Finalement, bien malin est celui qui peut juger de la qualité de croquettes uniquement en lisant l’étiquette. La qualité d’un aliment dépend pour l’essentiel de la nature et la qualité des matières premières, ainsi que des procédés technologiques qui leur sont infligés. Et là, l’information disponible est toujours défaillante.
Faut-il tendre vers l’objectif « zéro glucides » ?
Oui. Car hormis le lactose pour le chaton, aucun autre glucide n’est indispensable au chat. Les chats font partie du cercle très restreint des carnivores stricts. Au cours des millénaires de leur évolution, jamais ils n’ont modifié leur régime alimentaire. En dépit de conditions de survie parfois hostiles, jamais ils n’ont été contraints de prélever quoi que ce soit dans le monde végétal pour se nourrir. Or le monde végétal a le monopole des glucides sur terre.
Si l’on souhaite aller dans le sens d’un plus grand respect de la nature du chat, plusieurs stratégies alimentaires globales sont néanmoins possibles.

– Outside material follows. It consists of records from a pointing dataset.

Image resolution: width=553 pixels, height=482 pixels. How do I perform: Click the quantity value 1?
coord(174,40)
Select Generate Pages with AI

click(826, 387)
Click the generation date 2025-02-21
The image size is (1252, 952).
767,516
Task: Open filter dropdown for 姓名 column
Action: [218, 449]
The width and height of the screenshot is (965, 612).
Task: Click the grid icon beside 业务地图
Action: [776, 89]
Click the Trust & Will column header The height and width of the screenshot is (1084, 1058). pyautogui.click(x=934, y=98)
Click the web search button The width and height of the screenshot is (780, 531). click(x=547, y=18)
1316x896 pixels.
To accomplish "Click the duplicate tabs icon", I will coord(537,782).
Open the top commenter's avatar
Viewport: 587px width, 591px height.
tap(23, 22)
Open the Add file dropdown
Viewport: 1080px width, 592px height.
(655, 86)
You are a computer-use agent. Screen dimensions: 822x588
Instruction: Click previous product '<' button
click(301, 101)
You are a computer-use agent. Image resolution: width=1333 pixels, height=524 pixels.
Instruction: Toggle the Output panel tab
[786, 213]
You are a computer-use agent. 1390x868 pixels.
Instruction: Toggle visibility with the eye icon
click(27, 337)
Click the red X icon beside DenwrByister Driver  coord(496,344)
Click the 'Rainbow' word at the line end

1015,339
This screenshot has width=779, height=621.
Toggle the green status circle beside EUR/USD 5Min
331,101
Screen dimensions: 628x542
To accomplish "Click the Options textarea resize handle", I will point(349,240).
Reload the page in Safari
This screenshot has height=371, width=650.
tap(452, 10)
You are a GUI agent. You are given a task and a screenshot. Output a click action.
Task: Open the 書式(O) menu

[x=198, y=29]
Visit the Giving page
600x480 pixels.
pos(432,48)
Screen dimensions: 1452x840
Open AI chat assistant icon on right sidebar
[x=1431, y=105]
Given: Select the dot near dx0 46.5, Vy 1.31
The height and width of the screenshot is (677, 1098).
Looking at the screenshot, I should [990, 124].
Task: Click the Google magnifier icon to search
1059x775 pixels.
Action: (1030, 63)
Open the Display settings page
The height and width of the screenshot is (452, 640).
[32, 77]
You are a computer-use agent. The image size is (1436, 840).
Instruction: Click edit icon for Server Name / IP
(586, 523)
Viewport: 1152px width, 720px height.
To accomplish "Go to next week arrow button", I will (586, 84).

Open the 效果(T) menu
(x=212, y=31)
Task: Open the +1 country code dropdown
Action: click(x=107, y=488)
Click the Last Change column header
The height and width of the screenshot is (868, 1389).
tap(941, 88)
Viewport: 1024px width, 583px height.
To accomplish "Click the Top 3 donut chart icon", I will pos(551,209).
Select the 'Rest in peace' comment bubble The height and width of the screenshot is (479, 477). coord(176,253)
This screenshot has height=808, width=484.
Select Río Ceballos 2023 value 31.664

La solution la plus sûre et la plus simple est d’avoir recours à des pâtées, majoritairement situées entre 0 et 20 % de glucides. Mais c’est souvent plus onéreux, et moins pratique si vous comptez vous absenter tout un week-end.
Pour pallier à cet inconvénient, l’alimentation mixte est une alternative satisfaisante. La bi-nutrition permet de parvenir à atteindre cet objectif, à condition de coupler des pâtées avec moins de 10 % de glucides (Gluci-score « A ») et des croquettes avec moins de 30 % de glucides (Gluci-score « C »). Avec l’alimentation hybride qui consiste à adjoindre régulièrement de la viande fraîche, vous pourrez être moins regardant sur la teneur en glucides des pâtées ou sachets fraîcheur. Pour le calcul des taux de glucides, je vous conseille l’utilisation de l’application pour smartphone Carb Calculator for Cats.
Finalement, le Graal, l’objectif « zéro-glucides » ne pourra être atteint que d’une seule façon, en optant pour l’alimentation exclusivement à base de viande (crue ou légèrement cuite). Cela fera l’objet d’un prochain article.
Références:
(1) PRETLOW R. A. and Al. Similarities between obesity in pets and children: the addiction model. British Journal of Nutrition (2016),
(2) ÖHLUND et al. Environmental Risk Factors for Diabetes Mellitus in Cats. J Vet Intern Med (2017).